[Given entries]
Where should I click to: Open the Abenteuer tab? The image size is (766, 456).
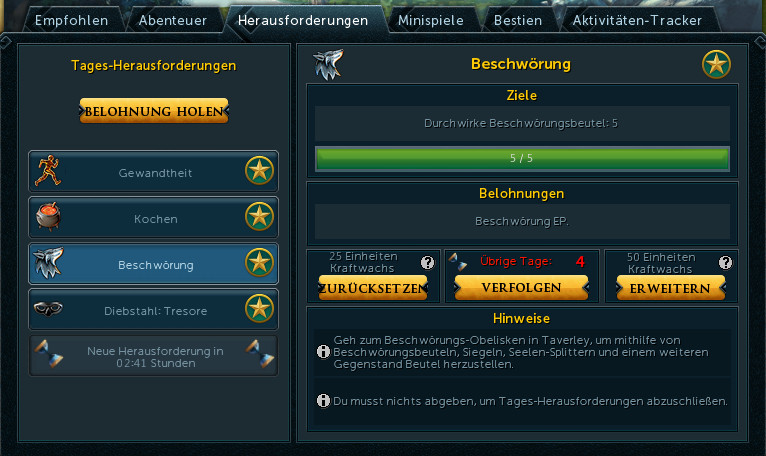pos(172,20)
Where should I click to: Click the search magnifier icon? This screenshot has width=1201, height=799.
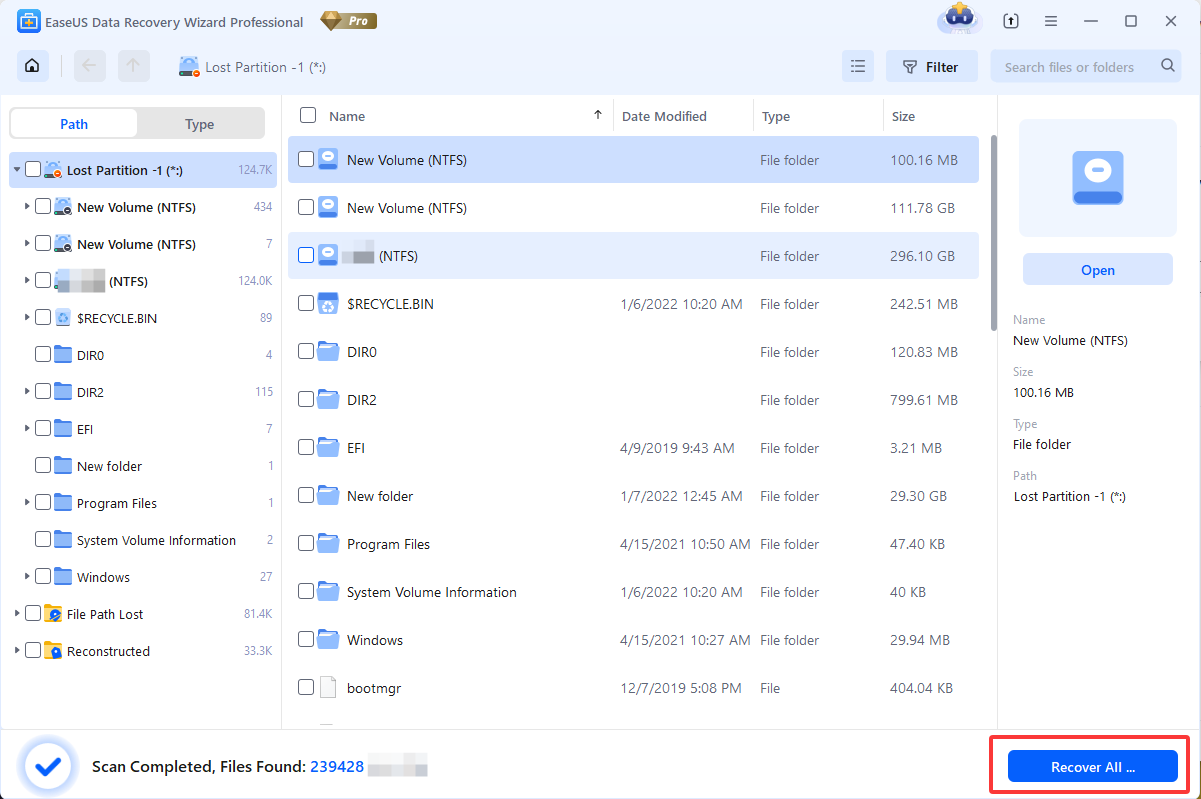pyautogui.click(x=1168, y=67)
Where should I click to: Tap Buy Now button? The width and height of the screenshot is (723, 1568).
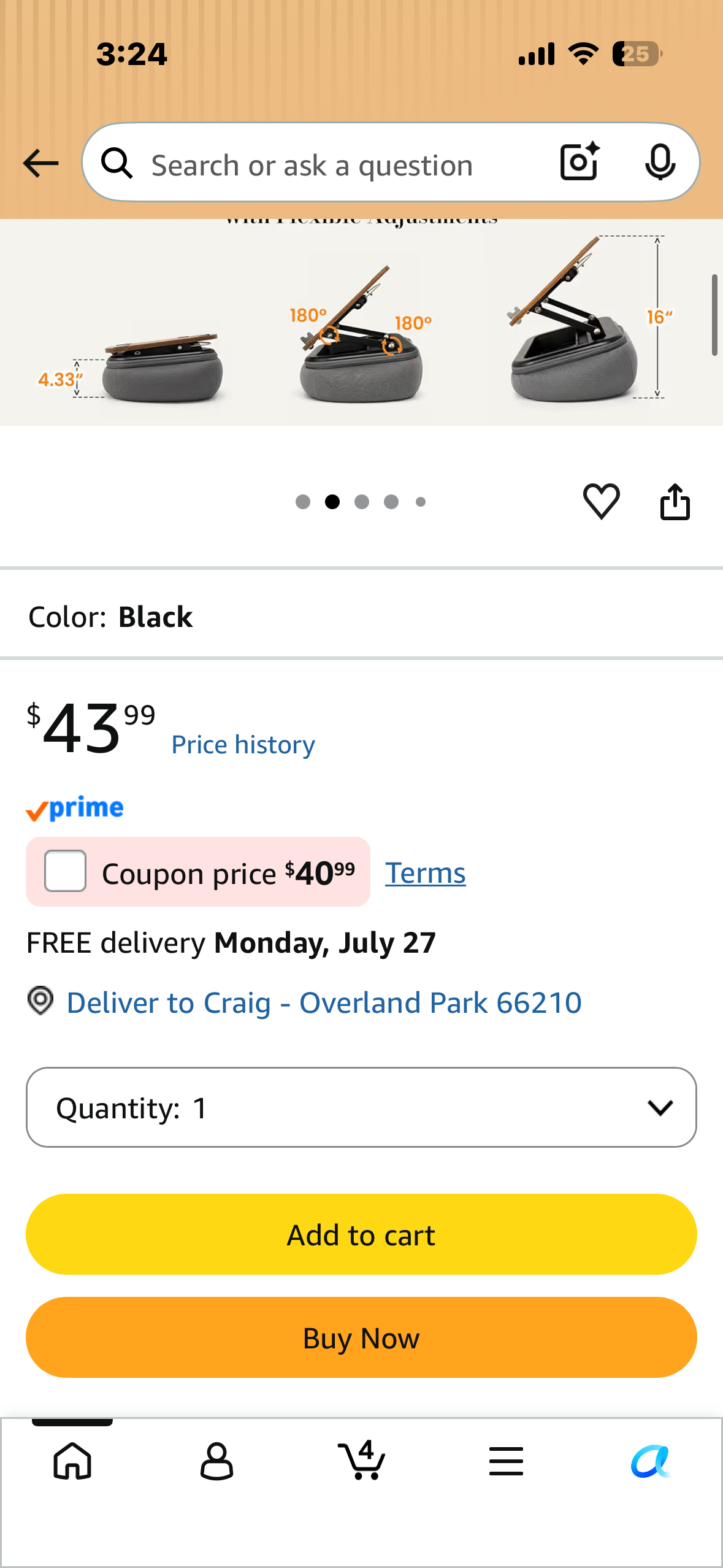361,1337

[Instructions to follow] Since the pictures are not wanted, transcribe only the rest of the material above, exactly as it stands.

[Expected answer]
Where should I click to: Open the Abenteuer tab? The image size is (766, 456).
pos(172,20)
Where should I click to: Click the search magnifier icon? This screenshot has width=1201, height=799.
pyautogui.click(x=1168, y=67)
Where should I click to: Tap Buy Now button? The width and height of the screenshot is (723, 1568).
361,1337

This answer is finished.